Best of the City: Birdwatchers view nature through a different lens

Best of the City: Birdwatchers view nature through a different lens

Birdwatching remains a popular hobby in Nanaimo

This article was originally published in Best of the City 2017, a special publication presented by the Nanaimo News Bulletin. For the e-edition, click here.

A tree branch bobs as a bird lands, tucking in red-tipped wings.

“Look at that red-winged blackbird. Isn’t he gorgeous,” says Mike Yip, bird photographer.

He presses an eye to his camera, trying to capture the bird before it can spring into flight at Buttertubs Marsh, Nanaimo’s bird and wildlife sanctuary.

There are about 300 bird species in the Nanaimo region and Buttertubs Marsh is just one of birders’ favourite spots to catch glimpses of them.

It’s “special,” a migratory trap because there are few good spots for birds to stop as they go across the city, said Yip as he strolled the gravel pathway, stopping to take in the different sights and songs of birds flitting between branches and reeds.

Birdwatching remains a popular hobby, according to Colin Bartlett, owner of Backyard Wild Bird and Nature Store, who says anyone can do it, it’s easy and there’s always something of interest.

All people need are binoculars, a birding guide like Birds of Southwestern B.C. and patience.

Bartlett’s store puts on a free Sunday bird walk and he said it can take two or three hours. As people move, birds get out of the way, which is why people should stop and become part of the habitat, he said, recommending Buttertubs, Pipers Lagoon, Neck Point Park, Morrell Wildlife Sanctuary and Colliery Dam Park as places to observe.

Kim Goldberg, Nanaimo birdwatcher, has always enjoyed birds and birdwatching and says Nanaimo is a great place for it with different ecosystems and terrain.

For her, the hobby is both relaxing and purposeful. There’s something calming about having the mind so occupied with precise, small details that everything else just goes away for the time that you’re birding, she said.

“It’s almost like a form of active meditation really,” she said.

Goldberg also said the more we know about the natural world, the more motivated we are to protect it.

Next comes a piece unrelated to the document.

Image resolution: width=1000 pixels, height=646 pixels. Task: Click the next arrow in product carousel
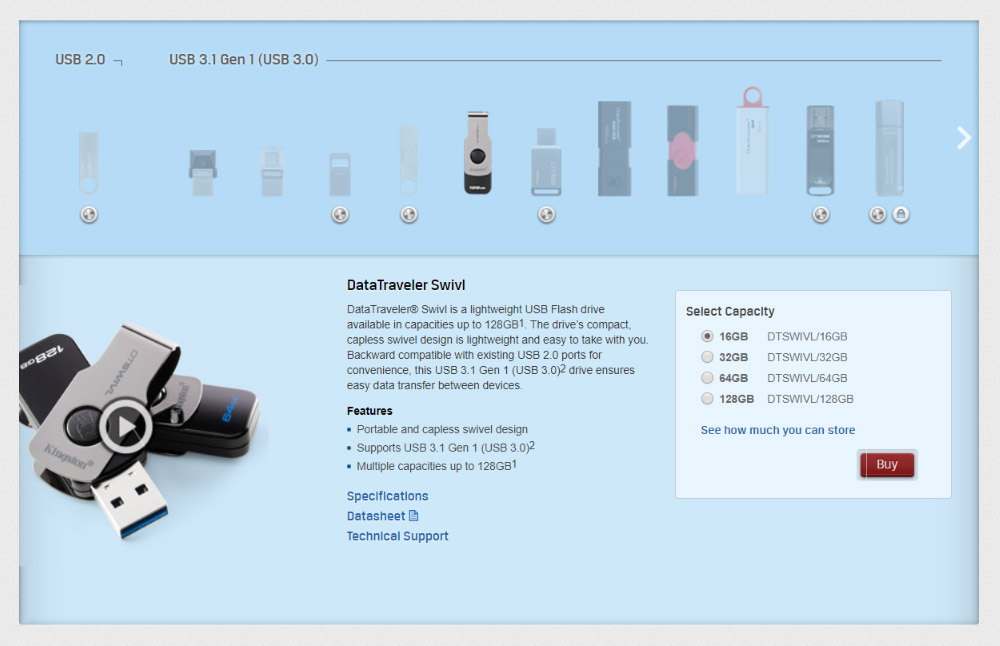[x=963, y=138]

“People who aren’t birders go out and say, oh there’s a robin, there’s a crow and that’s kind of the end of it,” she said. “But if you really know how incredibly complex and beautiful and awesome the world out there is with the whole variety of species and what their bizarre – to us perhaps – behaviours are and what they’re really all about then all of a sudden our sense of value of that natural environment increases.”

Getting outdoors, the fresh air, learning about nature are all good things, says Yip, who loves seeing the birds and the challenge of getting that perfect picture.

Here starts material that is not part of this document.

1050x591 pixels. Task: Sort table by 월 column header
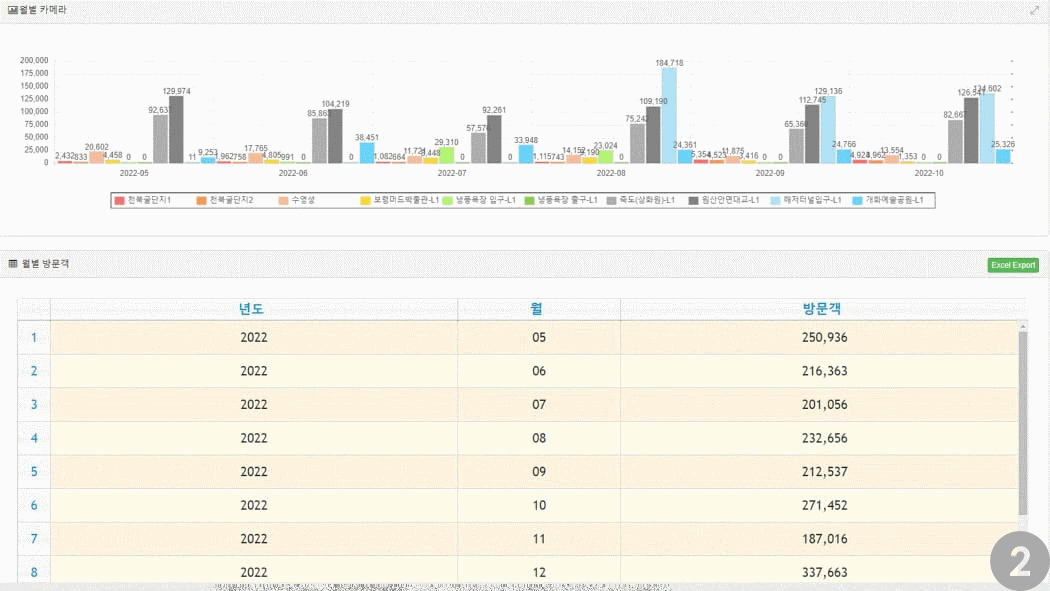[538, 309]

After his walk around Buttertubs, he planned to search out the indigo bunting, spotted at someone’s feeder in Port Alberni. There are maybe only one or two of the birds on the Island every five years, and so the fact that there’s one on the Island and it’s staying makes it quite special for birders, he said.

“It’s like a treasure hunt when you go birding,” he said. “You’re looking for all these featured treasures and if you find one it’s like the pot of gold at the end of the rainbow and it’s exciting.”

How exciting? He said one year, when his children were young, they stopped in at Parksville ice rink by accident and hockey legend Wayne Gretzky was there.

“Finding a new bird, it’s like it’s even more exciting than Wayne Gretzky.”